Michael R. Taylor a former lawyer and Vice President of Public Policy at Monsanto was hired by the FDA under the Clinton and Obama administration. He spent years helping Monsanto maneuver around legal rules to get their bovine growth hormone “rgBH” on the market. Soon enough he came to work for the FDA, and became a main authority behind the their rgBH labeling guidelines (Reynolds). And then there’s Associate Justice of the Supreme Court Clarence Thomas. He was a former lawyer for Monsanto as well. In every case (one of the most noticeable being Bowman vs. Monsanto) he rules in the favor of his former employer even if the evidence proves otherwise. Then there is Tommy Thompson, the former governor of Wisconsin and former Secretary of Health and Human Services. While he was governor, Thompson lifted a moratorium that would ban the approval of rgBH. Despite the fact that 90% of calls that came to office supported the moratorium, he still decided against it. He then became the Secretary of Health and Human Services or the “boss” of the FDA (“Secretary of Health &”).
Uknowillingly while watching Dallas Buyers Club, I was able to make a connection that took me back to one of the first college essays I had ever written. I was able to see the extent in which the FDA has become for the health big food and pharmaceutical businesses, instead for the health and well-being of the consumers. I didn’t know that this phenomenon was happening way before the introduction of GMO’s. It was happening as far back as the 1980’s with Ron Woodroof. It’s extremely upsetting that an agency that we have put so much of our trust in, has had an extensive track record of corruption and deceit. They can approve dangerous GMO’s, but can deny the terminally-ill potentially life saving drugs.

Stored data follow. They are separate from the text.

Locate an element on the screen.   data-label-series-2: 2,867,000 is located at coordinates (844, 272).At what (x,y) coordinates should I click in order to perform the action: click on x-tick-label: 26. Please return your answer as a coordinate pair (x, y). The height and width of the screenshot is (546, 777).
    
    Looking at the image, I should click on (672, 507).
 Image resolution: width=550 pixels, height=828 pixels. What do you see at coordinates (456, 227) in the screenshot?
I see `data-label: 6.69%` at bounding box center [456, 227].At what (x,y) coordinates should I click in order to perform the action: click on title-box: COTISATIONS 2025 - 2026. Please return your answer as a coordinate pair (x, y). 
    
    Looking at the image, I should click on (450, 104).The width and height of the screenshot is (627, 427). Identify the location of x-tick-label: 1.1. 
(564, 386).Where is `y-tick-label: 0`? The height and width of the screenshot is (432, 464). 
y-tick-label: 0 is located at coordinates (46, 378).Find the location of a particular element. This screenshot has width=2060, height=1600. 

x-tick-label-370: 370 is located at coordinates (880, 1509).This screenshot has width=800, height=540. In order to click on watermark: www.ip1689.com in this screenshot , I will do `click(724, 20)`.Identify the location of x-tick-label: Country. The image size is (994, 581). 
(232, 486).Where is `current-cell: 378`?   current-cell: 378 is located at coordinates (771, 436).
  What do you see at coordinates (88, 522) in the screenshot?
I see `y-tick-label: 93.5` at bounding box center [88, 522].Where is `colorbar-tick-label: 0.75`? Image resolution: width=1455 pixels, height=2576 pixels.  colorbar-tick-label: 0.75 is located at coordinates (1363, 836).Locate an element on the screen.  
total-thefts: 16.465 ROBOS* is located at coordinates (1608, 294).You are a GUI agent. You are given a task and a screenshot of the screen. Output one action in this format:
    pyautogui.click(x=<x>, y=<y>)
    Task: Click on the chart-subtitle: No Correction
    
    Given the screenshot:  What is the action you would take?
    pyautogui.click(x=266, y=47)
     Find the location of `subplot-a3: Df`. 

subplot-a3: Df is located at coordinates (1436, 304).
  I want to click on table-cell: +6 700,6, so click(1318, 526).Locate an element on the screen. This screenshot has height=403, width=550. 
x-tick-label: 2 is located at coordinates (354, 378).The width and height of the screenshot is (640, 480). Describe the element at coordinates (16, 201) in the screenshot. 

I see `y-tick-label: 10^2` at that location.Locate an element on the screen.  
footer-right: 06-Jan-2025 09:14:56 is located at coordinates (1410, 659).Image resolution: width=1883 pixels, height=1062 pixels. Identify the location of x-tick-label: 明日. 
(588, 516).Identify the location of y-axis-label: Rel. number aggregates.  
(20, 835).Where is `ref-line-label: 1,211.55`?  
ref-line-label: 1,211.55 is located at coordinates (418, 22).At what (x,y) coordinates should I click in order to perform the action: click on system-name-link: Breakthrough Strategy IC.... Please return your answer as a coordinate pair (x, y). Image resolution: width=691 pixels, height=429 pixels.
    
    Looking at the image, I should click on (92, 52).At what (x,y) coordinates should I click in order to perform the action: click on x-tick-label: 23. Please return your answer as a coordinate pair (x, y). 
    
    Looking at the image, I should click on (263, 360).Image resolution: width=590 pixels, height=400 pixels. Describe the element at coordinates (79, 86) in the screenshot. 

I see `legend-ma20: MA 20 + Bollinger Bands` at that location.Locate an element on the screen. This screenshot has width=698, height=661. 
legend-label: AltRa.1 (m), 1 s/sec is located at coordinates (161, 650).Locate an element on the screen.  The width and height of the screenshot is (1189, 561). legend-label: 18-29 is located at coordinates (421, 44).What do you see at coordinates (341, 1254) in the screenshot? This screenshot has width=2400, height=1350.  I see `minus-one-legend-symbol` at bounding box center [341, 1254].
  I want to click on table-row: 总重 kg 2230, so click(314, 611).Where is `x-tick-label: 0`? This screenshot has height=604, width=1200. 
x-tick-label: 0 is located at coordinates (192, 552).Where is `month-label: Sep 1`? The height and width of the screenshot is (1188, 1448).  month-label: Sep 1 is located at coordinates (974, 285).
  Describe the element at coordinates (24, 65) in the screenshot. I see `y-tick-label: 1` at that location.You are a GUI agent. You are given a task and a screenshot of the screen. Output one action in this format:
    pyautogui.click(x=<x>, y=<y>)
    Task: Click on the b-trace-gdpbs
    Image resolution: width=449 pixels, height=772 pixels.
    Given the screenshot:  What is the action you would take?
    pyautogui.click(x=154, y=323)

If I had never taken this Critical Thinking and Writing class, I would still be uninformed as to what is truly going on in our world. What I have taken away is to always delve deeper than what is shown. Meaning do extensive research, and find out the bigger picture as to what is going on. There is always something deeper than is what is presented to us. When I first started class, I didn’t know what was going on behind the close doors of the FDA. Like many others, I blindly assumed that they had our best interest at heart. However I soon found out that there is so much more behind this agency than what they claim they do. They can deny terminally ill patients life saving medication, but can put GMO’s on our grocery shelves and ultimately into our bodies. That why it’s imperative to find the facts out for yourself. Research can help open those doors that have been so tightly shut. If I had never taken this class, I would have never been able to fully understand Ron Woodroof’s struggles, and I would still be blind to the lies, corruption, and dishonesty that envelops many aspects our world.